My answer, therefore, to my friend’s question was: “I need somewhere to put my sofas.” Logic, you may have realised by now, has never been my strong point. I’d make a terrible lawyer – unless it was one on Law and Order and I was forced to stick to the script.
   
The decision now is where the sofas are heading. I’d rather stay on the East Coast but want somewhere warm. Everyone has assured me I would love Charleston in South Carolina. I must admit, it looks rather pretty, but even the most cursory glance on Google at Top Ten Things to Do in Charleston doesn’t have me rushing for the airport.
   
Walking, biking, a bridge, a church, a swamp garden . . . I already feel rigor mortis setting in.
   
I’ve always loved Texans who, of all the Americans I’ve met, seem the most fun-loving, but I wouldn’t like the extreme weather or the even more extreme political views of middle America (then there’s that God problem again). I loathe Las Vegas with a passion (although I’ve booked to see Elton John’s show and am mega-excited), saw everything I needed to of Boston through the plane window coming in to land, and my little experience of New Jersey makes Charleston look like New Orleans on speed.

Directions ▸
Copy the stretch of the passage on choosing a new home that begins with "Walking, biking, a" and ends with "Orleans on speed.", putting "Miami" wherever "Las Vegas" appears.

Supplied data ▸
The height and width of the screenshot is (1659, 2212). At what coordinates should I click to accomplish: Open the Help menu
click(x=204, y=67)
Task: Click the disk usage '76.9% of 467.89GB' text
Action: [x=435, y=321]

Problem solution ▸
Walking, biking, a bridge, a church, a swamp garden . . . I already feel rigor mortis setting in.
   
I’ve always loved Texans who, of all the Americans I’ve met, seem the most fun-loving, but I wouldn’t like the extreme weather or the even more extreme political views of middle America (then there’s that God problem again). I loathe Miami with a passion (although I’ve booked to see Elton John’s show and am mega-excited), saw everything I needed to of Boston through the plane window coming in to land, and my little experience of New Jersey makes Charleston look like New Orleans on speed.